1. Remove the append-only flag (logrotate needs to truncate the file):
```bash
chattr -a /var/log/pulse/sensor-proxy/audit.log
```
2. Copy the current file to an evidence path, then truncate in place:
```bash
ts=$(date +%Y%m%d-%H%M%S)
cp -a /var/log/pulse/sensor-proxy/audit.log /var/log/pulse/sensor-proxy/audit.log.$ts
: > /var/log/pulse/sensor-proxy/audit.log
```
3. Restore permissions and the append-only flag:
```bash
chown pulse-sensor-proxy:pulse-sensor-proxy /var/log/pulse/sensor-proxy/audit.log
chmod 0640 /var/log/pulse/sensor-proxy/audit.log
chattr +a /var/log/pulse/sensor-proxy/audit.log
```
4. Restart the proxy so the file descriptor is reopened:
```bash
systemctl restart pulse-sensor-proxy
```
5. Verify the service recreated the correlation hash chain:
```bash
journalctl -u pulse-sensor-proxy -n 20 | grep -i "audit" || true
```
6. Re-check Pulse adaptive polling health (temperature pollers rely on the
proxy):
```bash
curl -s http://localhost:7655/api/monitoring/scheduler/health \
| jq '.instances[] | select(.key | contains("temperature")) | {key, breaker: .breaker.state, deadLetter: .deadLetter.present}'
```
All temperature instances should show `breaker: "closed"` with
`deadLetter: false`.
## Logrotate Configuration
Automate rotation with `/etc/logrotate.d/pulse-sensor-proxy`. Copy the snippet
below and adjust retention to match your compliance needs:
```conf
/var/log/pulse/sensor-proxy/audit.log {
weekly
rotate 8
compress
missingok
notifempty
create 0640 pulse-sensor-proxy pulse-sensor-proxy
sharedscripts
prerotate
/usr/bin/chattr -a /var/log/pulse/sensor-proxy/audit.log || true
endscript
postrotate
/bin/systemctl restart pulse-sensor-proxy.service || true
/usr/bin/chattr +a /var/log/pulse/sensor-proxy/audit.log || true
endscript
}
```
Keep `copytruncate` disabled—the restart ensures the proxy writes to a fresh
file with a new hash chain. Always forward rotated files to your SIEM before
removing them.
## Forwarding Validations
If you forward audit logs over RELP using `scripts/setup-log-forwarding.sh`:
1. Tail the forwarding log:
```bash
tail -f /var/log/pulse/sensor-proxy/forwarding.log
```
2. Ensure queues drain (`action.resumeRetryCount=-1` keeps retrying).

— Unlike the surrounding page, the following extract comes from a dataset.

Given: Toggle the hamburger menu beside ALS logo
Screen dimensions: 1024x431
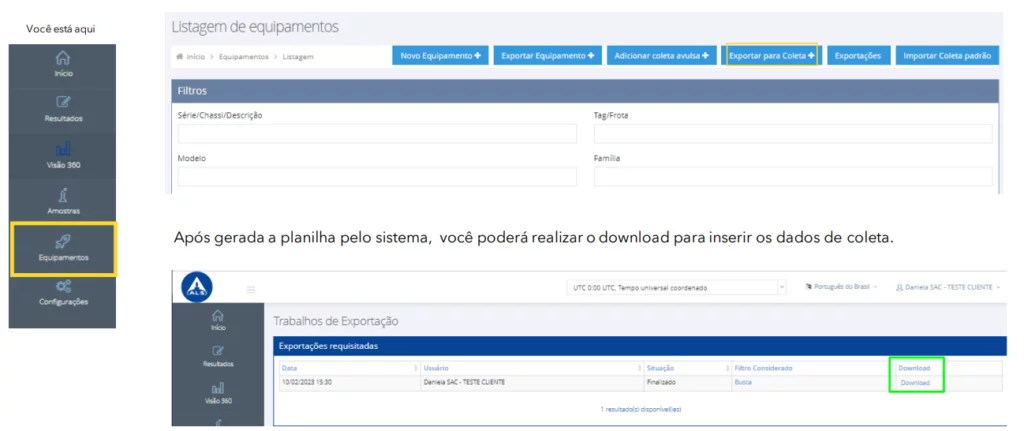Looking at the screenshot, I should (252, 290).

3. Confirm the remote receiver ingests the new file (look for the `pulse.audit`
tag).
## Troubleshooting
| Symptom | Action |
| --- | --- |
| `Operation not permitted` when truncating | `chattr -a` was not executed or SELinux/AppArmor denies it. Check `auditd`. |
| Proxy fails to restart | Run `journalctl -u pulse-sensor-proxy -xe` for context. The proxy refuses to start if the audit file cannot be opened. |
| Temperature polls stop after rotation | Check `/api/monitoring/scheduler/health` for dead-letter entries. Restart the main Pulse service if breakers stay open. |
Once logs are rotated and validated, upload the archived copy to your evidence
store and record the event in your change log.